[Items listed in a dataset]
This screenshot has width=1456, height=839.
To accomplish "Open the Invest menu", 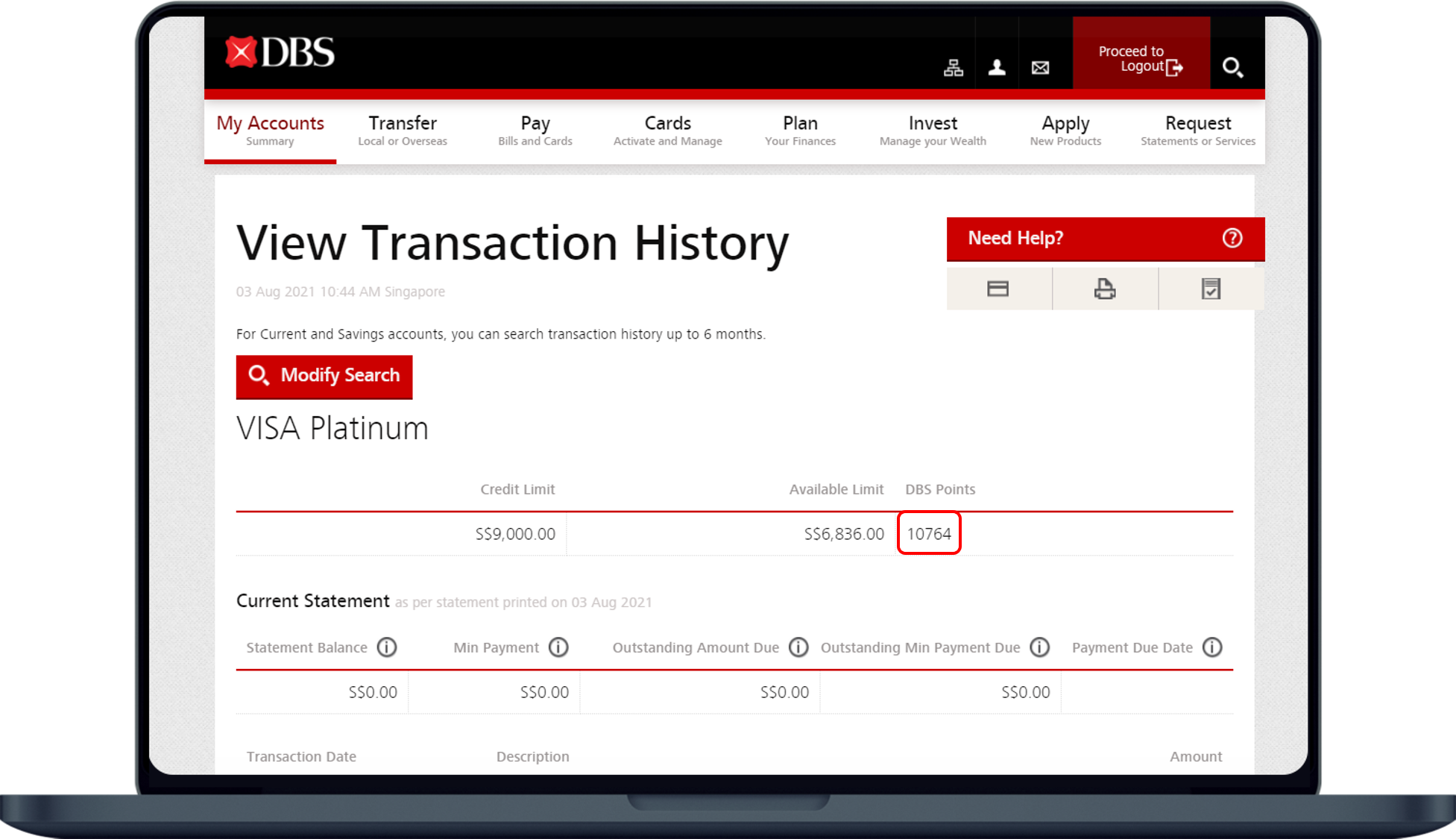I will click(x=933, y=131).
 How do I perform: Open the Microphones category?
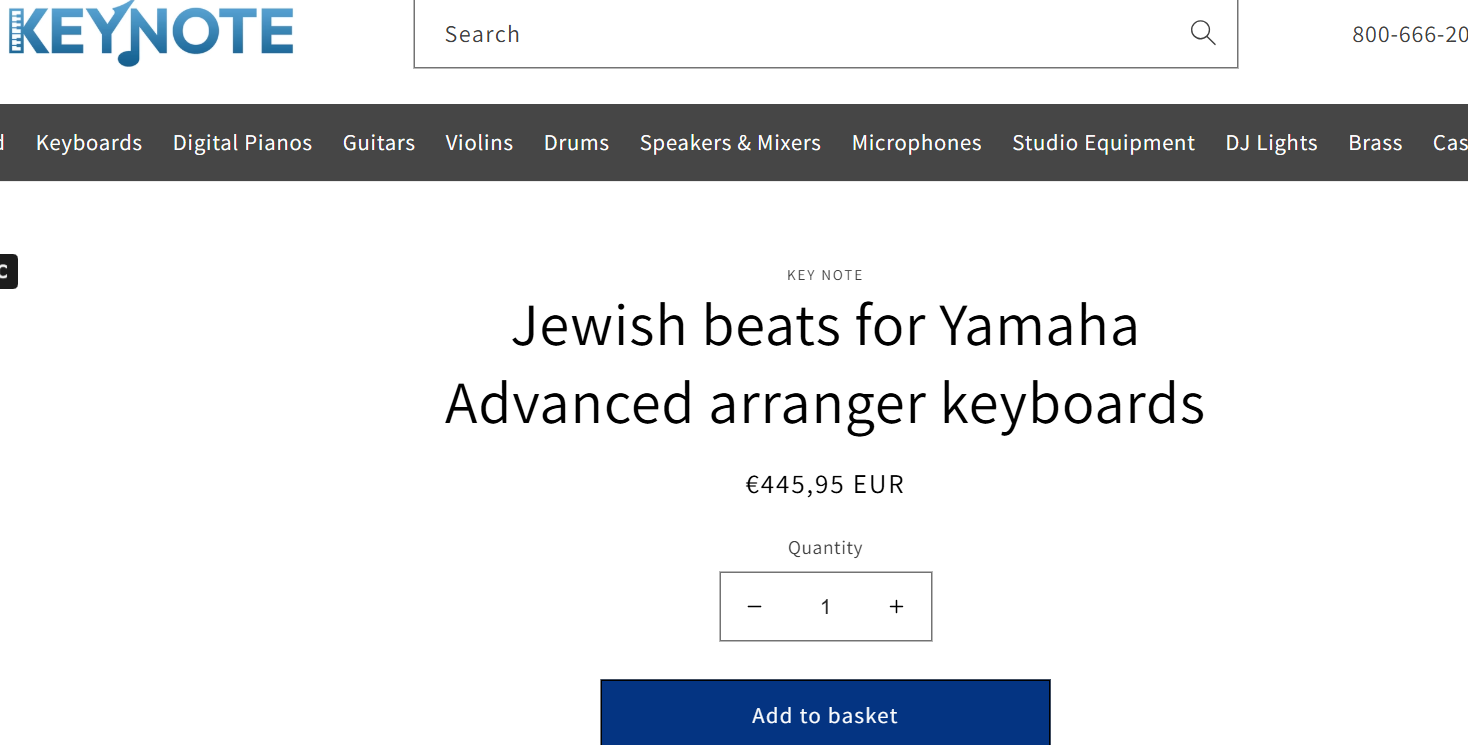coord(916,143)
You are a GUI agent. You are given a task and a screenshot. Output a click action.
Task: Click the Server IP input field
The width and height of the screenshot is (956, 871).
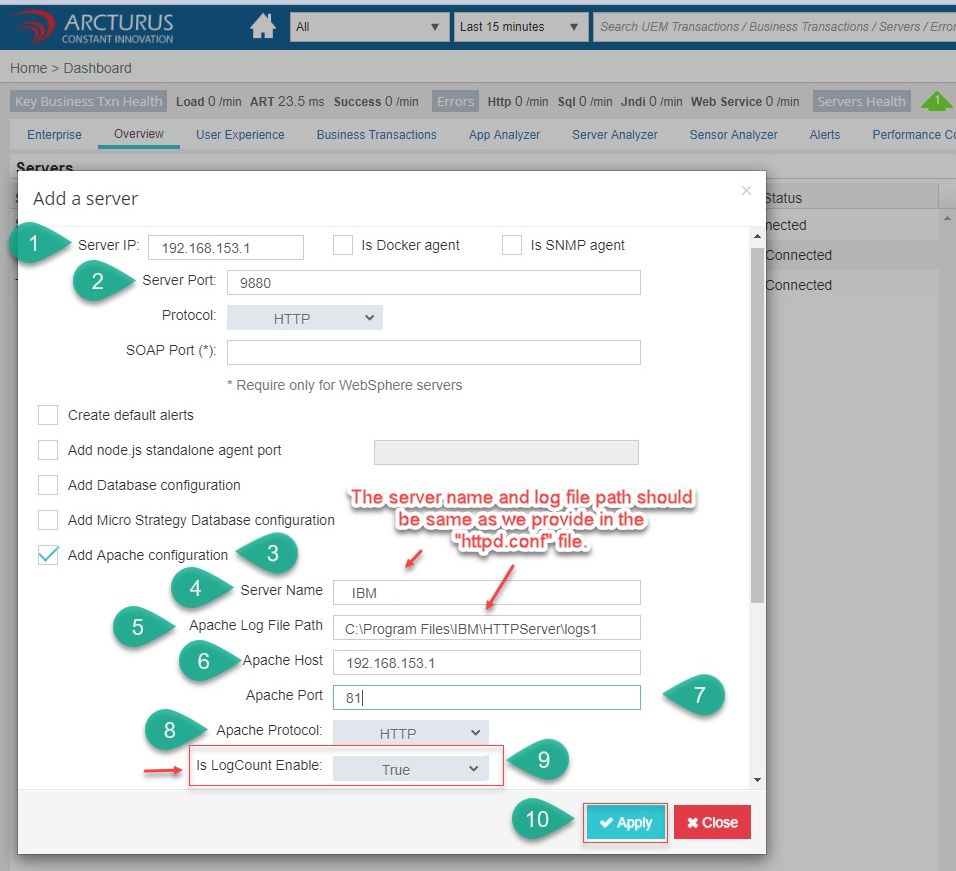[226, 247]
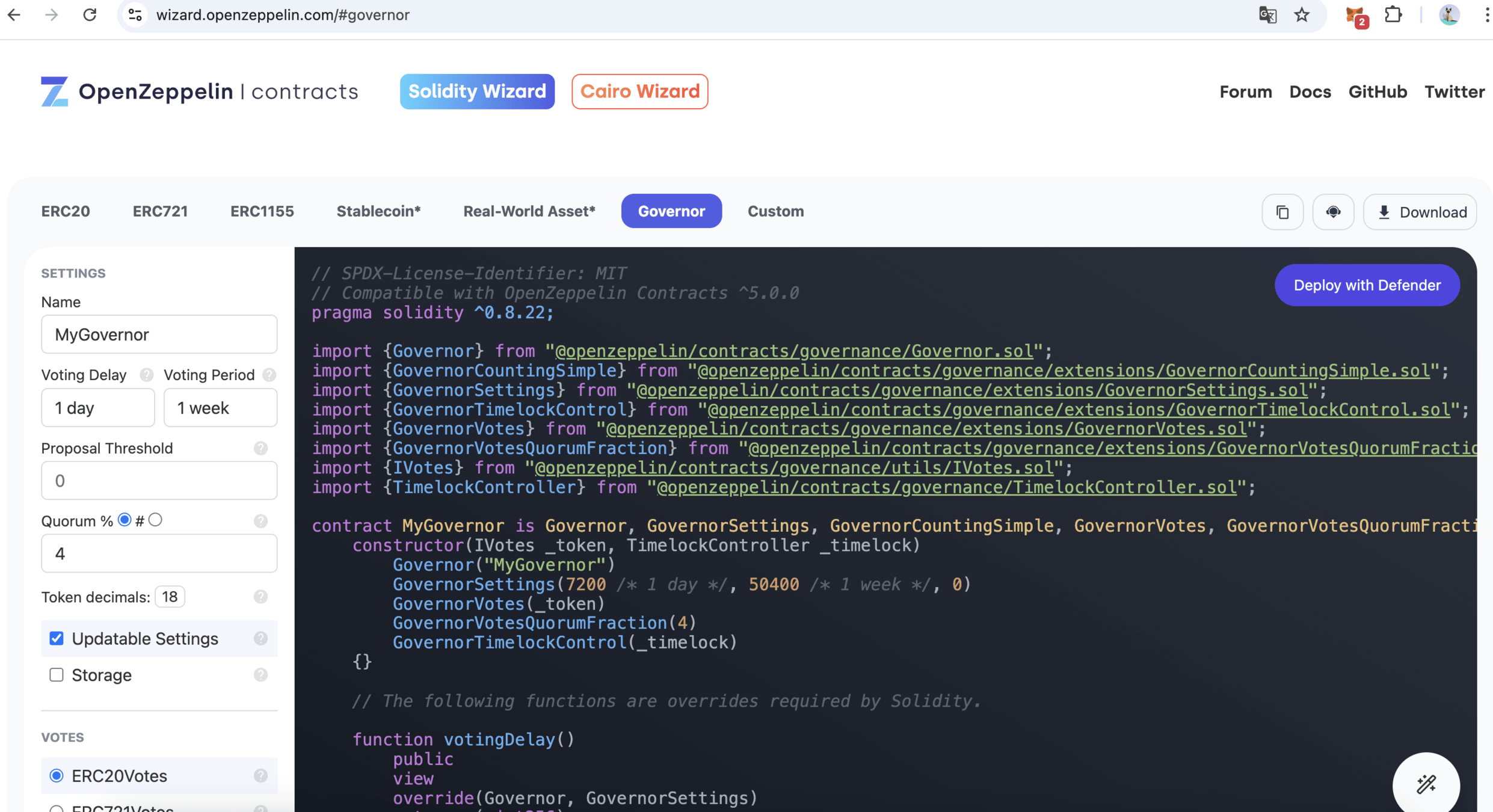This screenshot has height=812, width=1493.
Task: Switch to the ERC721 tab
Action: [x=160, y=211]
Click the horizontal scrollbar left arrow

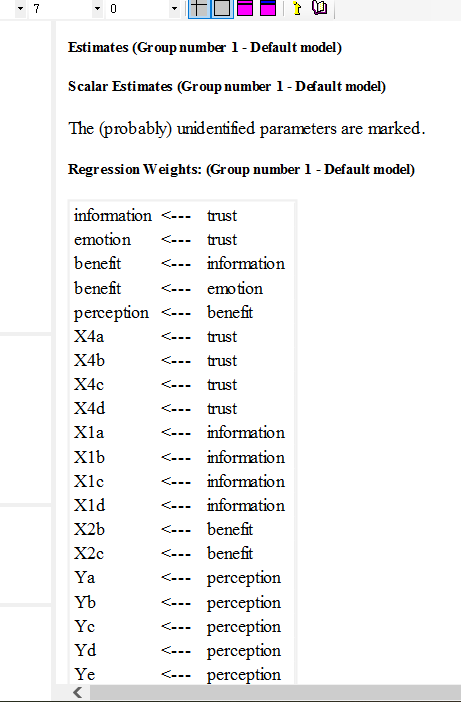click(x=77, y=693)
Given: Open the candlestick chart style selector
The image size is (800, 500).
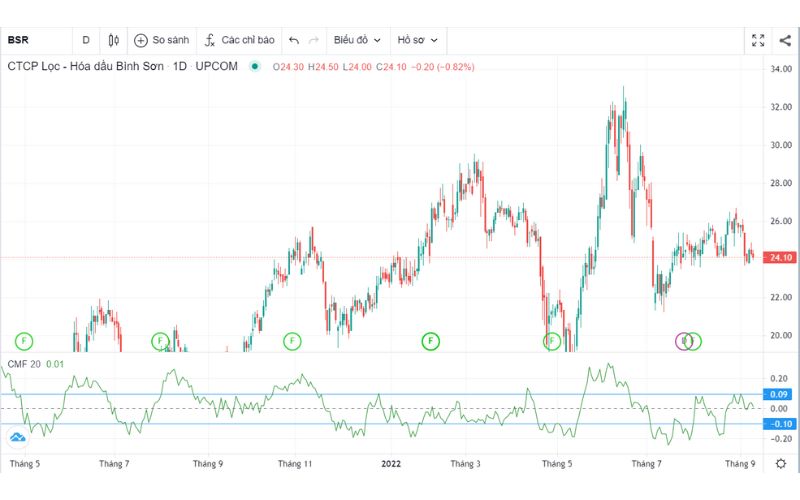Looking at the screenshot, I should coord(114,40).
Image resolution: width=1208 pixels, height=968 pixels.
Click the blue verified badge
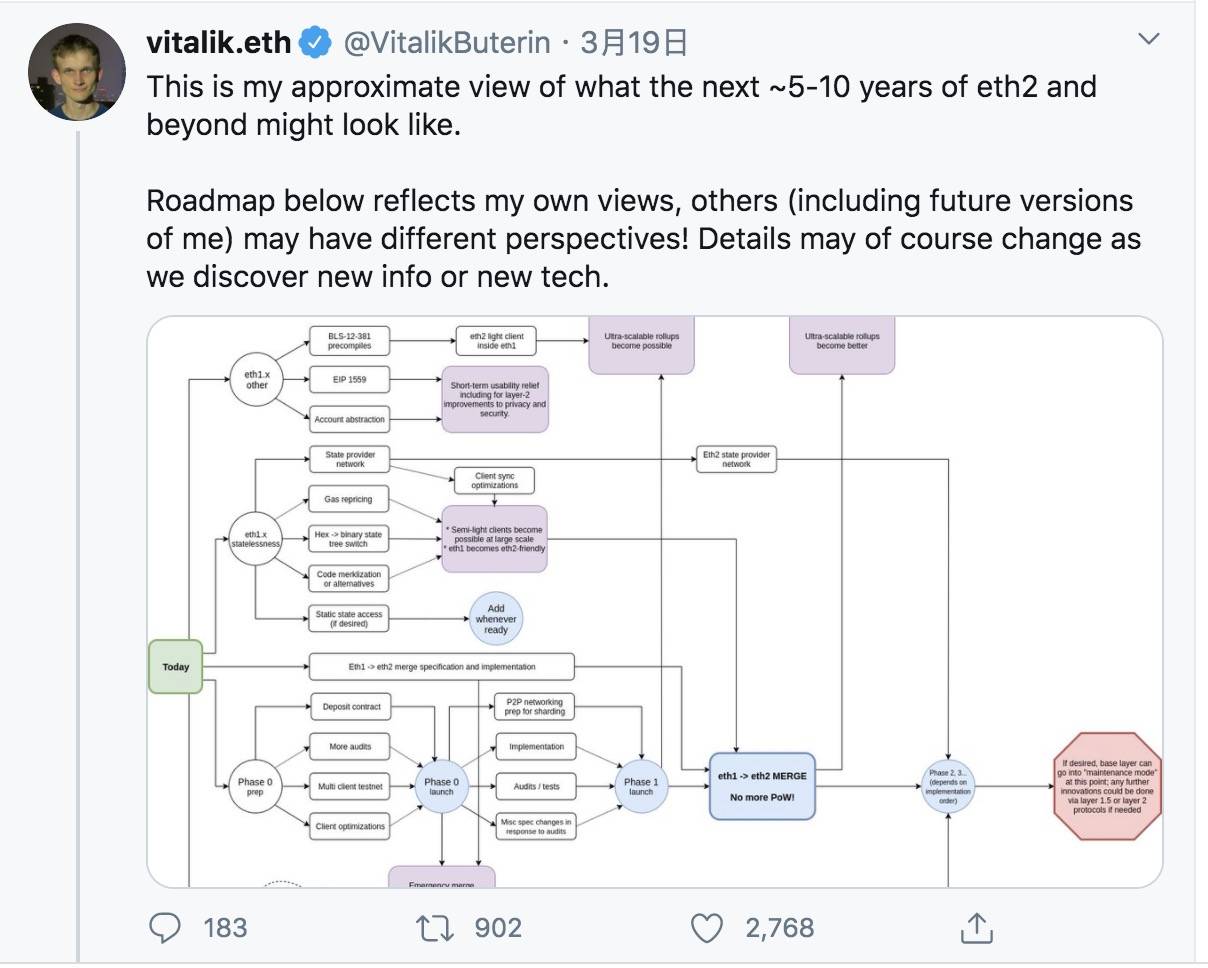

**EXERCISE TASK:**
Reproduce, without any changes, the lines of the records from the one containing "Given: Open the" through the end of the records, both included. Leave the pictures out of your answer.

**RESPONSE BELOW:**
Given: Open the candlestick chart style selector
The image size is (800, 500).
Looking at the screenshot, I should coord(114,40).
Image resolution: width=1208 pixels, height=968 pixels.
Click the blue verified badge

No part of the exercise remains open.